Kentucky must address its high rates of child abuse and neglect. It will take everyone.

Each April, state and local leaders proclaim Child Abuse Prevention Month and community partners encourage the public to understand that everyone has a role in recognizing, reporting, and preventing child abuse in the commonwealth.

That kind of focus on abuse is an ethical imperative. After all, the latest federal Child Maltreatment Report reveals that Kentucky had 20,130 child victims of maltreatment in 2019 – ranking the commonwealth with the highest child victimization rate in the country for the third year in a row.

The truth is that there is a driver around incidences of maltreatment that is too rarely discussed – neglect. In fact, 88 percent of cases of child maltreatment were the result of non-medical neglect – which could mean lack of adequate basic needs or supervision to the degree that the child’s health and safety are threatened.

As vital as that emphasis on child abuse is, I am beginning to wonder, where is “neglect” in “Child Abuse Prevention Month?”

I get it, neglect does not grab the headlines or the heartstrings with the vivid and raw imagery of physical or sexual abuse. But the truth is, neglect is devastating; its impact pervasive. And its long-range effects more powerful than even research can imagine.

With this in mind, we must gather the civic conscience to tackle Kentucky’s multi-year maltreatment epidemic holistically and comprehensively, and by going upstream.

As Dan Heath asserts in Upstream, when we shift our energies upstream, we stop dealing with the symptoms of problems and we start fixing problems.

What would going upstream around neglect look like?

First, it will take a two-fold approach within families and communities. It’s ensuring families know how to meet the physical and emotional needs of their children, including the importance of attachment, and to ask for help. It’s communities helping families meet basic needs, be that access to quality child care, food security, or housing stability. It’s also access to supports to address family trauma, ranging from substance use treatment to mental health services to parenting skill development. And it’s addressing the high price of being poor. To be clear, poverty is NOT neglect, but poverty can exacerbate stress and lack of stable supports and lead to poor outcomes for kids.

It will also take engagement by the philanthropic and business communities. That kind of leadership is exemplified by Kosair Charities through the Face It Movement, which convenes over 100 child-serving nonprofits statewide in efforts to end child maltreatment from community centers to the State Capitol.

And it will take YOU! Every Kentuckian can leverage their niche to tackle neglect. That means pastors and pediatricians, educators and law enforcement, neighbors and coaches.

What would upstream look like in Frankfort?
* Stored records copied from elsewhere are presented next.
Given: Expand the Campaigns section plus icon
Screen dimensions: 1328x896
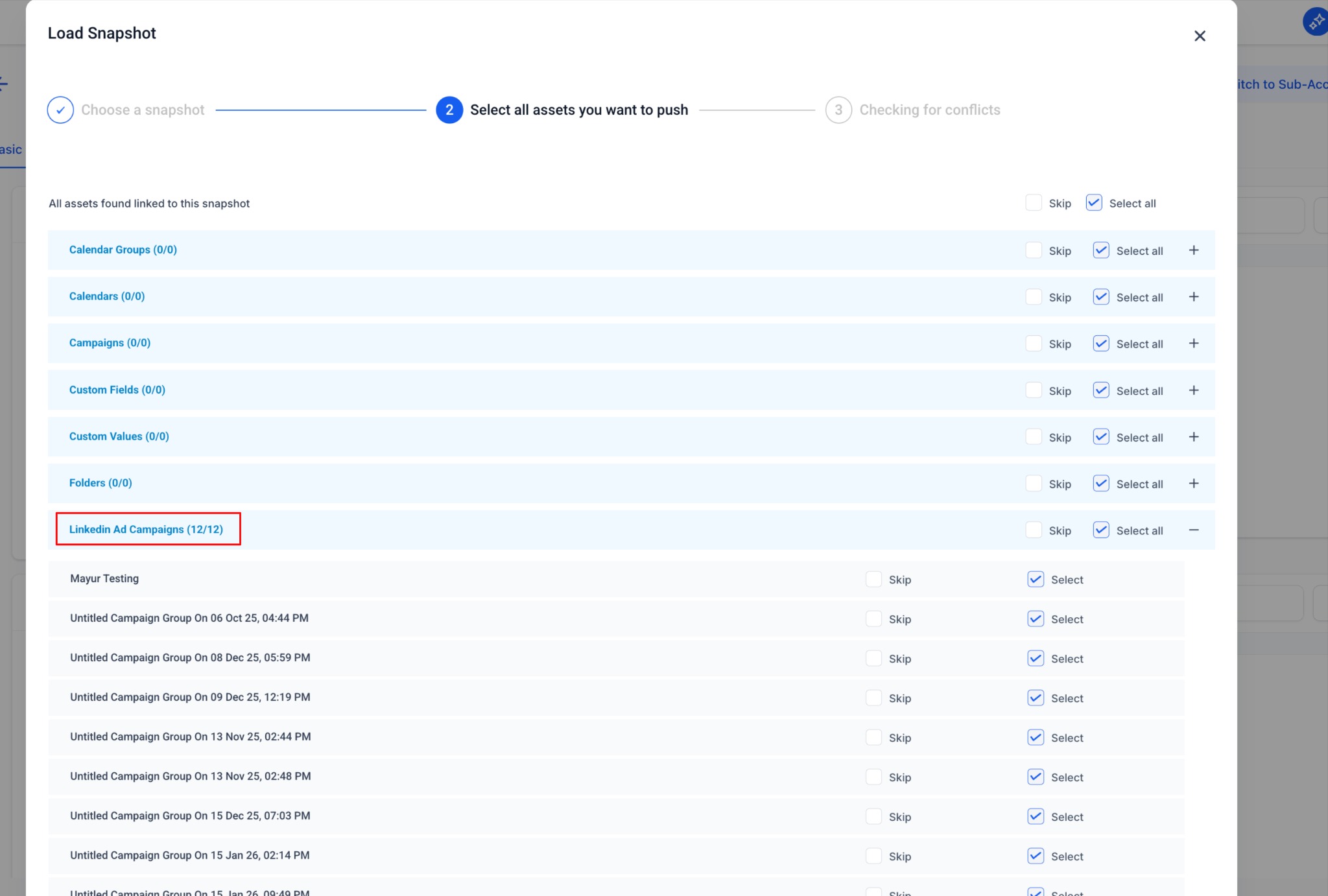Looking at the screenshot, I should coord(1193,344).
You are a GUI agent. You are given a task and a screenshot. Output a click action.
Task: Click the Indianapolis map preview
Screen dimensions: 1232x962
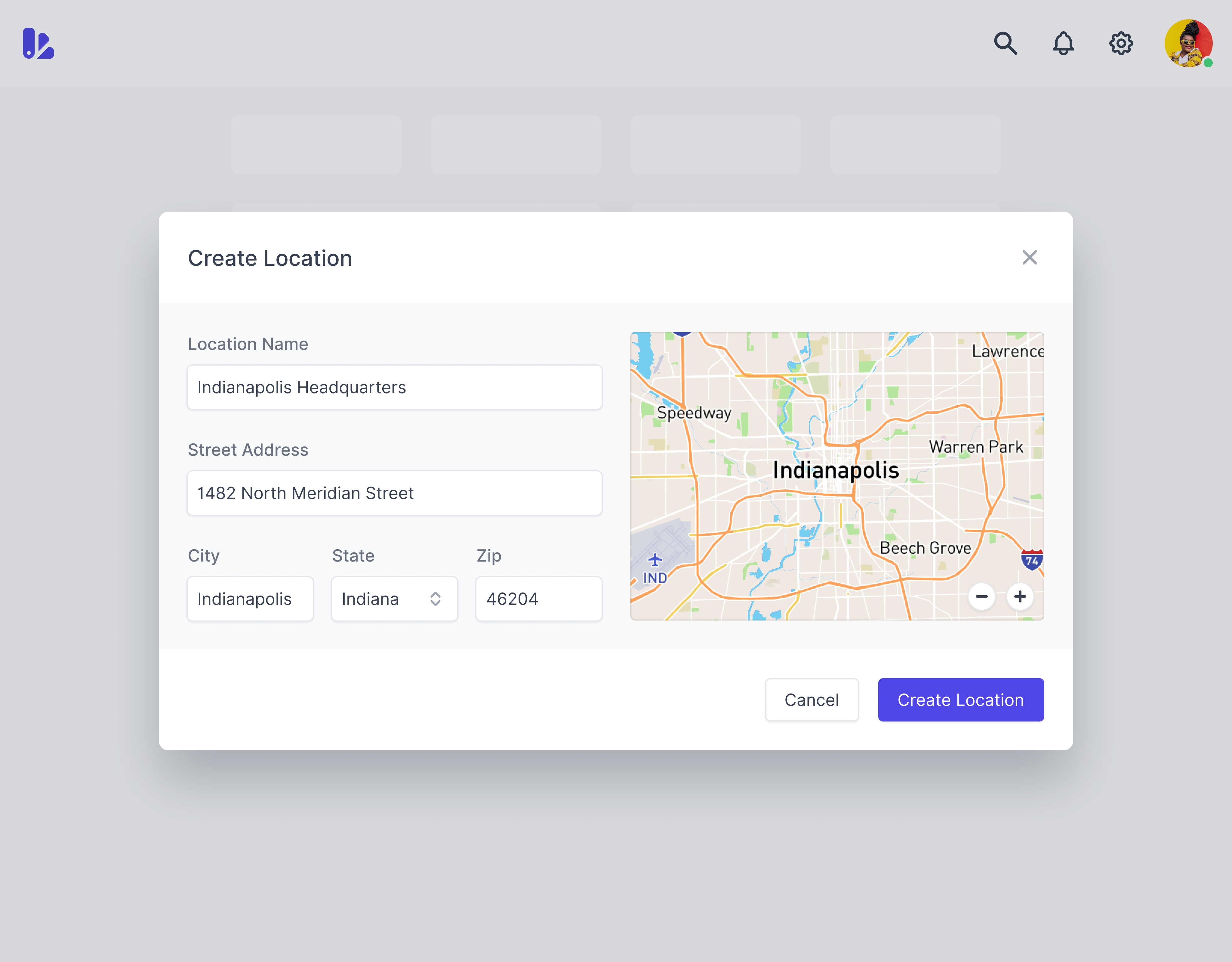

It’s architecting a common-sense agenda that our leaders in the General Assembly, Governor Beshear, and Attorney General Cameron can share.

Child maltreatment must be a centerpiece focus of the biennial state budget in 2022 and all pending opioid settlements.

The Governor and Cabinet for Health and Family Services Secretary Friedlander must continue to chart a nationally acclaimed reform in child welfare.

The Attorney General must continue to use his office like a fulcrum to convene law enforcement officials to creatively address addiction as a public health crisis, as well as continue to build capacity for prosecutors to hold perpetrators of maltreatment accountable.

And Speaker of the House Osborne and Senate President Stivers must continue to rally their super majorities to support proven strategies like a state refundable Earned Income Tax Credit, paid family leave, and fundamental criminal justice reform; smart return on investment budget items like more frontline state social workers, deeper supports for child care, and resources for trauma-informed practices in our schools; and a bold discussion around child welfare and racial inequities through the newly created commission that came out of SB 10.

All problems cannot be prevented all the time. But “upstream thinking” can make a difference.

Dr. Terry Brooks is executive director of Kentucky Youth Advocates.